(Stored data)

=-=-=-=-=

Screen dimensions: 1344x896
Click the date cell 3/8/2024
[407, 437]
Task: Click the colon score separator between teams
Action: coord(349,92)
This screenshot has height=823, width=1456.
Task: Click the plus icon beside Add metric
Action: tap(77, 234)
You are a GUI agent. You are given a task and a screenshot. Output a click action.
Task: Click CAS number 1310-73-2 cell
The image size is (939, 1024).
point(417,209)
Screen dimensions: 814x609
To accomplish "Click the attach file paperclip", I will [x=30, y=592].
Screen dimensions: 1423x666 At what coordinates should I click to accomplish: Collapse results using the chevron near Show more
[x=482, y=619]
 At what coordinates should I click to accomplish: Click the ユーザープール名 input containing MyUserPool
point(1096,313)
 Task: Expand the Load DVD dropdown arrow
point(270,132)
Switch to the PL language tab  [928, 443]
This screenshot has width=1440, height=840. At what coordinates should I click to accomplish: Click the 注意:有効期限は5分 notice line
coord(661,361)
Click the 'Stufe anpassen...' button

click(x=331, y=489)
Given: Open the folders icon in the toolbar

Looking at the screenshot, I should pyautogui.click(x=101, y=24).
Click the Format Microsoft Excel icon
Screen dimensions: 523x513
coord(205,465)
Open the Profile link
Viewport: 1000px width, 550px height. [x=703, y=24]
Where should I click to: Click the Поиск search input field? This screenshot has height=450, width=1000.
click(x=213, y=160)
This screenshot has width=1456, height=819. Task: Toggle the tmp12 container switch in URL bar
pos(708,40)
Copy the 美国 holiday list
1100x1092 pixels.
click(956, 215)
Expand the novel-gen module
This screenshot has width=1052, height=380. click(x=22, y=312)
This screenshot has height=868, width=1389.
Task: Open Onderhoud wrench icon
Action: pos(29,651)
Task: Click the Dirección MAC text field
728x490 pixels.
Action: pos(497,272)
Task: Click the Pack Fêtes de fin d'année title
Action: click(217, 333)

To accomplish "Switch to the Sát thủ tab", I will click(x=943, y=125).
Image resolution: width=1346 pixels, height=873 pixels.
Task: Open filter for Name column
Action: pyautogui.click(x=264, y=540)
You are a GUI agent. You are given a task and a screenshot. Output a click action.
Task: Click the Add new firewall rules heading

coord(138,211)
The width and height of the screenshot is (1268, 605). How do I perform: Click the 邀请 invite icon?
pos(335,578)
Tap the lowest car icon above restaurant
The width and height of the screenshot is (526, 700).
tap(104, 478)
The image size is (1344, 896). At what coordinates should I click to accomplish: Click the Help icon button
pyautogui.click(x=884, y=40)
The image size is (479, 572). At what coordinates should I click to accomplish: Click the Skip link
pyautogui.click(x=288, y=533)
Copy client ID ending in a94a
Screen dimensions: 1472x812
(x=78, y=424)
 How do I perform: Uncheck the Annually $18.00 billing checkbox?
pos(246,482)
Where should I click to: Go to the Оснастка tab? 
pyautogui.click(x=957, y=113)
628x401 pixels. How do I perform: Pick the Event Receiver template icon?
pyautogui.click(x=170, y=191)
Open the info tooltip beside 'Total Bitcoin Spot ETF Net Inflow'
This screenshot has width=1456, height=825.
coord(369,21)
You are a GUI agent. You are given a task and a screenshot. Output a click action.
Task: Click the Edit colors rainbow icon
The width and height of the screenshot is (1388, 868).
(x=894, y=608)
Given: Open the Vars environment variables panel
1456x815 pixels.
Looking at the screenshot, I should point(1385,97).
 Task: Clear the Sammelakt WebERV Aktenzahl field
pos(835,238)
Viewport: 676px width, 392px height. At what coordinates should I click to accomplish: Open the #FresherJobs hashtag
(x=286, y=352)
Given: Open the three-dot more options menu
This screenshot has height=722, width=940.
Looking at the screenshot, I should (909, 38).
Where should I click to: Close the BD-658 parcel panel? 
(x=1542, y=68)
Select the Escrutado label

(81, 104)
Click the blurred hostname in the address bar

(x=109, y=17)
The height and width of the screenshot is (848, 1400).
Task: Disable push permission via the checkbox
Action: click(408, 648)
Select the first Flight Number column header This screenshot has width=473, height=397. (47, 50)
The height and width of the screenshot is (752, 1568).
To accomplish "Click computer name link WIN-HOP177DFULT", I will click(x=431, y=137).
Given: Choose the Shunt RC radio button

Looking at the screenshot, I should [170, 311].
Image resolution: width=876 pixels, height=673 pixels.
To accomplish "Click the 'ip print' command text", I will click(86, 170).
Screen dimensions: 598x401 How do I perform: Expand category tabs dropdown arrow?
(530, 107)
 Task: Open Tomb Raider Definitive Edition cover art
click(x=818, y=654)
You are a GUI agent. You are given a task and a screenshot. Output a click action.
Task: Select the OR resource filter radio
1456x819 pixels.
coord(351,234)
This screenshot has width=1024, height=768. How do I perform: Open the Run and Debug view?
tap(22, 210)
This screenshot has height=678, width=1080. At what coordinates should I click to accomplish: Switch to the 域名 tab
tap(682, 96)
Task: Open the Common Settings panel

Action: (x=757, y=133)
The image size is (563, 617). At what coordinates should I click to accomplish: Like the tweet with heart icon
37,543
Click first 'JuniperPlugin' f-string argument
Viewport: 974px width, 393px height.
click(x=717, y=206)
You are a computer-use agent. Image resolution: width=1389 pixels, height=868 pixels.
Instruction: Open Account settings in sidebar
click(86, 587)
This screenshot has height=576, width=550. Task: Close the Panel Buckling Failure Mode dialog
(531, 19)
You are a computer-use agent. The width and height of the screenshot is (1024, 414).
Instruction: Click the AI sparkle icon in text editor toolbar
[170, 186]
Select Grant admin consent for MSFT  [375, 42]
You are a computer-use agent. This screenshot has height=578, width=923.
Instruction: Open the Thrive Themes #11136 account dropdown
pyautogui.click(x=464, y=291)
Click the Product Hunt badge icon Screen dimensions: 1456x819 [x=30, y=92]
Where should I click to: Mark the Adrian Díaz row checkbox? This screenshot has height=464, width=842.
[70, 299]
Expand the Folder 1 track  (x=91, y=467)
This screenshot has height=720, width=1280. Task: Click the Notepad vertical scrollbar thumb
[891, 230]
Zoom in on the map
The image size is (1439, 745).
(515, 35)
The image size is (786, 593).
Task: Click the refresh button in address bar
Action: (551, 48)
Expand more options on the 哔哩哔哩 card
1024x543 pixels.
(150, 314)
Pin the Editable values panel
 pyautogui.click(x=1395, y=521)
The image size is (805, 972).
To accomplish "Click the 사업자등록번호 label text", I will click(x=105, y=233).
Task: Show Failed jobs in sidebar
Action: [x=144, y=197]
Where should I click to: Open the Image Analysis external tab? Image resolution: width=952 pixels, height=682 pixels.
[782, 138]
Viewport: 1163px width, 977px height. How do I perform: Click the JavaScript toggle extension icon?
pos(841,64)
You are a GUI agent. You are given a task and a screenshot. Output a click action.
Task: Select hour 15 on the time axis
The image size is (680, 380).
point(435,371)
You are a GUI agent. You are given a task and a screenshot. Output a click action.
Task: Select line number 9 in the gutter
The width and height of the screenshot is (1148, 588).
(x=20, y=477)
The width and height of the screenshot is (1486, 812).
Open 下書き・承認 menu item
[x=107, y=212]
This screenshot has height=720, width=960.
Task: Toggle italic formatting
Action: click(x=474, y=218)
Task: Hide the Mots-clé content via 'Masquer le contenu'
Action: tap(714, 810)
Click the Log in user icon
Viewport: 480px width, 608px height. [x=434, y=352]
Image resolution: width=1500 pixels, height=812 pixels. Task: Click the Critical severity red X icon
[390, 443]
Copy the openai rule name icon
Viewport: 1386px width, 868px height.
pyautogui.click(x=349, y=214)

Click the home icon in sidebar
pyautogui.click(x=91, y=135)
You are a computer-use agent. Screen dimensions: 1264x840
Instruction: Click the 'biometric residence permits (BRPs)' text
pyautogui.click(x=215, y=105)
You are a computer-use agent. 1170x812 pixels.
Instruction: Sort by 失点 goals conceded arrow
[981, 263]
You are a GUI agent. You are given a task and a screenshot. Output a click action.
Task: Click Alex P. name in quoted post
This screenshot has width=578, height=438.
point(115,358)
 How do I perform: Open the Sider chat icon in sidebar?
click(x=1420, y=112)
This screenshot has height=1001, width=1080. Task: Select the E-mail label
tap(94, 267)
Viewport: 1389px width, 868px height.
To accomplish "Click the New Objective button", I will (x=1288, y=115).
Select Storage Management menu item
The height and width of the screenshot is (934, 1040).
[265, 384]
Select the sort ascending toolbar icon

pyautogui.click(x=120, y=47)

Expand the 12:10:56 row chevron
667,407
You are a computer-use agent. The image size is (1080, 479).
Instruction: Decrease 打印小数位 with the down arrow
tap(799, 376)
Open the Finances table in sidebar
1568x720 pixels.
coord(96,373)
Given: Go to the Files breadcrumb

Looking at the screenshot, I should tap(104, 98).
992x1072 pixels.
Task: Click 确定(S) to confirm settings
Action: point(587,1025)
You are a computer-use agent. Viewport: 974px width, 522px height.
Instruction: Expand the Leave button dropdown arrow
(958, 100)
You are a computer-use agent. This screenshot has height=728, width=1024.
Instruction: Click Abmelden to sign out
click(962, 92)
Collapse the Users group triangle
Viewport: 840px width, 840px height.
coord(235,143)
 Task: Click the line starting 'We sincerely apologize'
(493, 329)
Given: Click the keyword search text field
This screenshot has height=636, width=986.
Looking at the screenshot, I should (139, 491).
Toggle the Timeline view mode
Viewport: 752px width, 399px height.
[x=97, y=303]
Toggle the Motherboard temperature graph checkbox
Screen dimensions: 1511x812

=-=-=-=-=

**JOB**
Write out the stored data lines starting at the one containing "The width and height of the screenshot is (1486, 812)." and ending at the one containing "pyautogui.click(x=91, y=135)", both included, with nothing changed.

**RESPONSE**
The width and height of the screenshot is (1486, 812).
Open 下書き・承認 menu item
[x=107, y=212]
This screenshot has height=720, width=960.
Task: Toggle italic formatting
Action: click(x=474, y=218)
Task: Hide the Mots-clé content via 'Masquer le contenu'
Action: tap(714, 810)
Click the Log in user icon
Viewport: 480px width, 608px height. [x=434, y=352]
Image resolution: width=1500 pixels, height=812 pixels. Task: Click the Critical severity red X icon
[390, 443]
Copy the openai rule name icon
Viewport: 1386px width, 868px height.
pyautogui.click(x=349, y=214)

Click the home icon in sidebar
pyautogui.click(x=91, y=135)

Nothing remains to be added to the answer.